Coba deh ingat-ingat, mungkin ada teman atau bahkan dirimu sendiri yang mengalami ini:
- Dulu waktu kecil pernah tersedak tulang ikan yang tajam, sampai dewasa jadi ngeri dan malas makan ikan.
- Pernah keracunan makanan hebat setelah makan kerang atau udang, jadinya sekarang anti banget sama seafood.
- Waktu kecil dipaksa makan sayur sampai muntah, akhirnya sampai besar jadi benci sama sayur tersebut.
- Bahkan, tidak harus mengalami sendiri. Melihat orang lain sakit parah setelah makan sesuatu juga bisa menanamkan rasa takut yang sama.
Sekali otak merekam "makanan ini = bahaya" atau "makanan ini = pengalaman tidak menyenangkan", maka alarm penolakan itu akan terus menyala, kadang sampai seumur hidup.

→ **Tugas yang Dikerjakan**
a. Jawab pertanyaan berikut berdasarkan kutipan di atas:
(i) Apa akibatnya bagi orang yang waktu kecil pernah tersedak tulang ikan yang tajam?
(ii) Sesudah makan apa seseorang keracunan makanan hebat sampai jadi anti seafood?
(iii) Berapa lama alarm penolakan itu kadang bisa terus menyala?
b. Tulis ulang bagian kutipan di antara "Coba deh ingat-ingat, mungkin" dan "banget sama seafood.", termasuk keduanya, dengan menukar "ikan" menjadi "ayam".

→ **Data Item**
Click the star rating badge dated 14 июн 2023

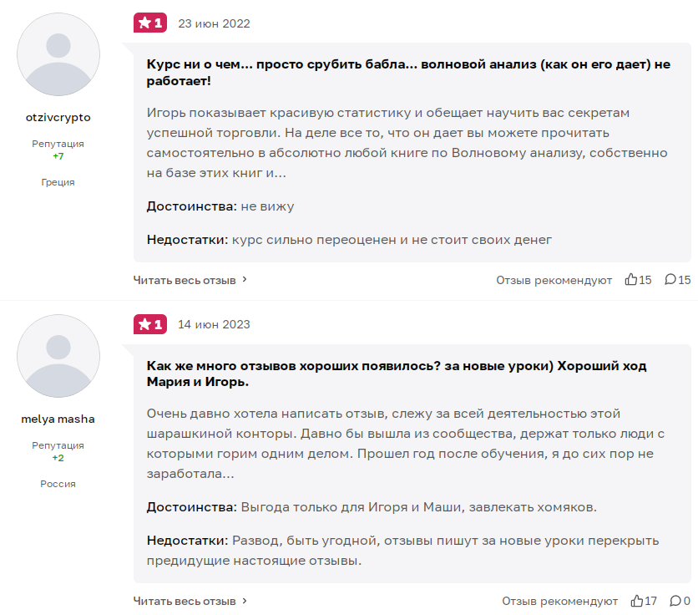(x=150, y=324)
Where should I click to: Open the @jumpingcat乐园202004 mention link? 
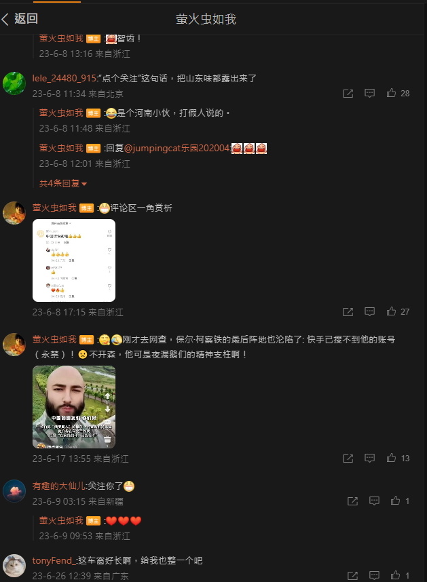(x=177, y=149)
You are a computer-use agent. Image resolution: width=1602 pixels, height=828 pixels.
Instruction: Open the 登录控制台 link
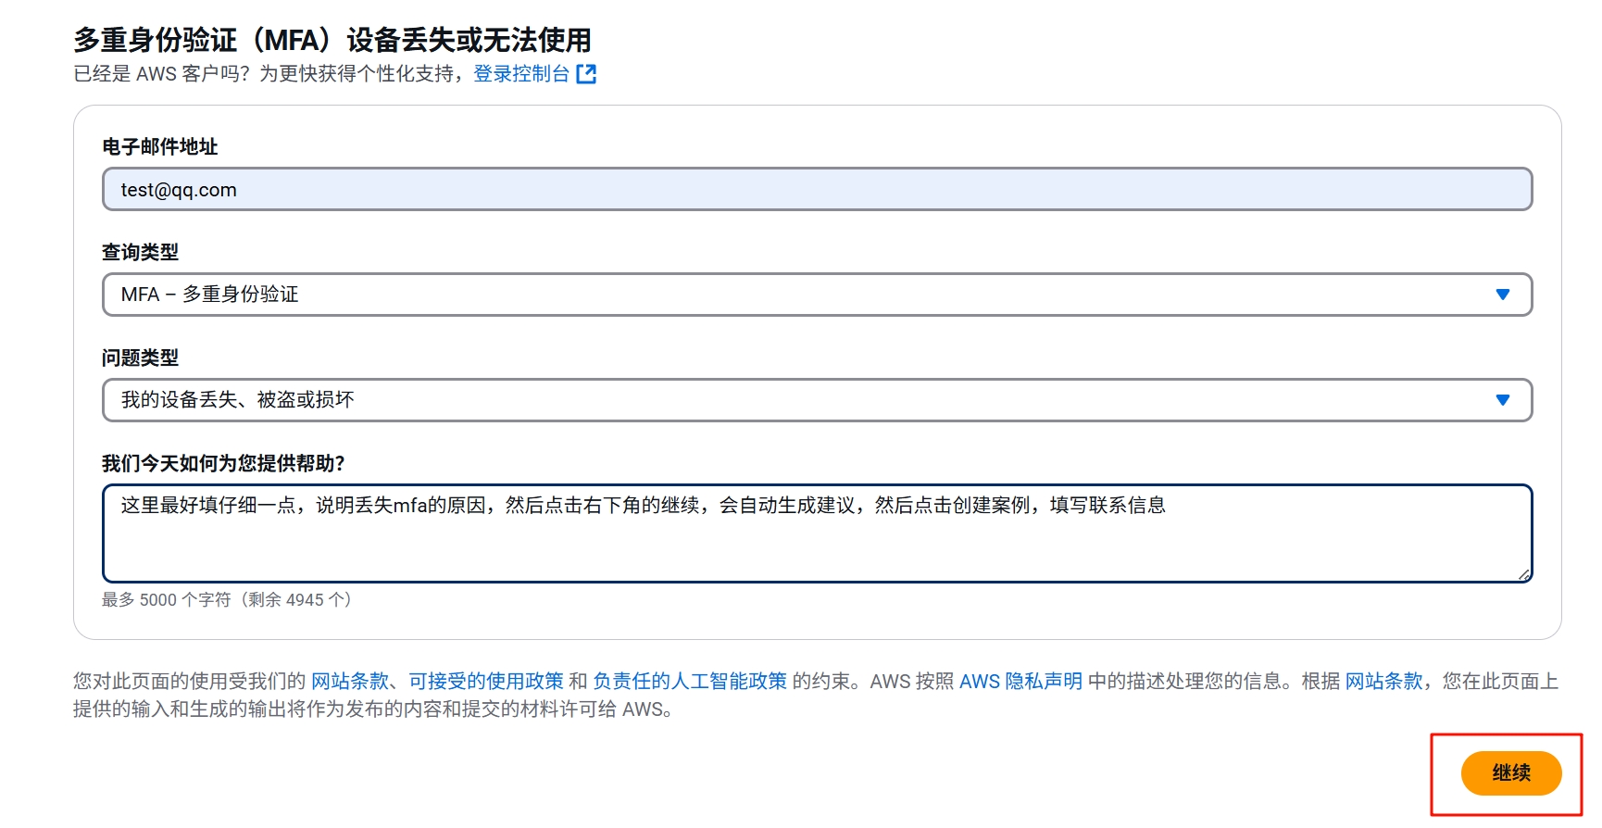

→ **Jawaban Tugas**
a.
(i) Sampai dewasa jadi ngeri dan malas makan ikan.
(ii) Kerang atau udang.
(iii) Kadang sampai seumur hidup.

b.
Coba deh ingat-ingat, mungkin ada teman atau bahkan dirimu sendiri yang mengalami ini:
- Dulu waktu kecil pernah tersedak tulang ayam yang tajam, sampai dewasa jadi ngeri dan malas makan ayam.
- Pernah keracunan makanan hebat setelah makan kerang atau udang, jadinya sekarang anti banget sama seafood.